What you need to do:
**a.** According to the article on federal employee morale, how many federal employees did the National Treasury Employees Union survey?
**b.** Copy the article on federal employee morale word for word, from "Or at least, that’s" up to and including "or getting worse.".

Employee morale declining since hiring freeze, NTEU members say

About 58 percent of federal employees say their workloads have increased since President Donald Trump authorized a temporary hiring freeze for some agencies, ac...

Federal employees are worried.

Or at least, that’s what some are telling the National Treasury Employees Union, which took the pulse of 877 federal employees a week ago. Nearly 81 percent said morale at their agencies is declining or getting worse.

About 58 percent of federal employees say their workloads have increased since President Donald Trump authorized a temporary hiring freeze for some agencies, according to the union’s recent survey.

Roughly 78 percent of federal employees said they and their colleagues are concerned about their job security.

Roughly 60 percent of NTEU respondents said they’re worried about possible cuts to retirement programs, while 71 percent said they’re concerned about cuts to federal pay and benefits.

This year, the union, which represents about 150,000 federal employees in 31 agencies, is trying to make a business case to Republican lawmakers and the Trump administration: a well-resourced, happy, engaged federal workforce leads to better outcomes for American taxpayers.

Republican lawmakers haven’t taken to that message quickly in the past, NTEU National President Tony Reardon said.

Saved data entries
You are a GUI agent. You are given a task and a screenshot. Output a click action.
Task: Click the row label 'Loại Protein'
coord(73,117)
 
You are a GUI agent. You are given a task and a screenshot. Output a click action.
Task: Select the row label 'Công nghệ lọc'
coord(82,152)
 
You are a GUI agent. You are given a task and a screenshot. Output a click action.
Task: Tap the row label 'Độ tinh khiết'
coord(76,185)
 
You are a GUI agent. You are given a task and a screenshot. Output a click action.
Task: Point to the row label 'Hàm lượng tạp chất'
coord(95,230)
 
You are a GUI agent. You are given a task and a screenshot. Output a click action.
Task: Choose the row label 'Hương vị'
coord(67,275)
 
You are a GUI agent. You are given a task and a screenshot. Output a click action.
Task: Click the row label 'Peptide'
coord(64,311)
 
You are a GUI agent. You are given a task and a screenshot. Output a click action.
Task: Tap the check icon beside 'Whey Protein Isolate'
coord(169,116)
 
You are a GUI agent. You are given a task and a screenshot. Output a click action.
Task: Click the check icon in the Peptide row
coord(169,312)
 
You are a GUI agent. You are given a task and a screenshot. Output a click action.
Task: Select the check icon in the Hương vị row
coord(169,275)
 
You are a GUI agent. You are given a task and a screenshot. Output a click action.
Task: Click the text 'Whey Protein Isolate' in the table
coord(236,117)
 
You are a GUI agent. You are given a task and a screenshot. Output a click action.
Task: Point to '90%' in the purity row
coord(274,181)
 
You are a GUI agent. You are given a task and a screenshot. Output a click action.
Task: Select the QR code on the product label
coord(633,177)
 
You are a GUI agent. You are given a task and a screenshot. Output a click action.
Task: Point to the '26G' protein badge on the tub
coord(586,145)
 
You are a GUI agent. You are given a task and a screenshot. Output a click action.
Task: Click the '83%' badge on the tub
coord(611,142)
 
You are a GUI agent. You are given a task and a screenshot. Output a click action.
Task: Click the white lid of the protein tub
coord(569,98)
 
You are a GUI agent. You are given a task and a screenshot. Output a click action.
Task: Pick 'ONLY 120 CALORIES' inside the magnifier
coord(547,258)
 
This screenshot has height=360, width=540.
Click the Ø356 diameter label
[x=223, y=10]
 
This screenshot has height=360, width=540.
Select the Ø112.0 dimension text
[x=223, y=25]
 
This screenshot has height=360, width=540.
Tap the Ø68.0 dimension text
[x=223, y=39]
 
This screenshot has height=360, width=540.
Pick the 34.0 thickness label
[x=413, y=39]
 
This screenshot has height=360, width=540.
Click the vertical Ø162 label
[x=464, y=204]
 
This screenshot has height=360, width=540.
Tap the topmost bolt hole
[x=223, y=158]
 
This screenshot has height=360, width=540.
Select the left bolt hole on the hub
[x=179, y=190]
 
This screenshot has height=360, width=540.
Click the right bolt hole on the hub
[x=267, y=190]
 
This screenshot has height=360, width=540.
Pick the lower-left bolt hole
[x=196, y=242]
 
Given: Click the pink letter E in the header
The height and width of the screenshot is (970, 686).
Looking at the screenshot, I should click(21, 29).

Responses to the exercise:
**a.** 877 federal employees

**b.**
Or at least, that’s what some are telling the National Treasury Employees Union, which took the pulse of 877 federal employees a week ago. Nearly 81 percent said morale at their agencies is declining or getting worse.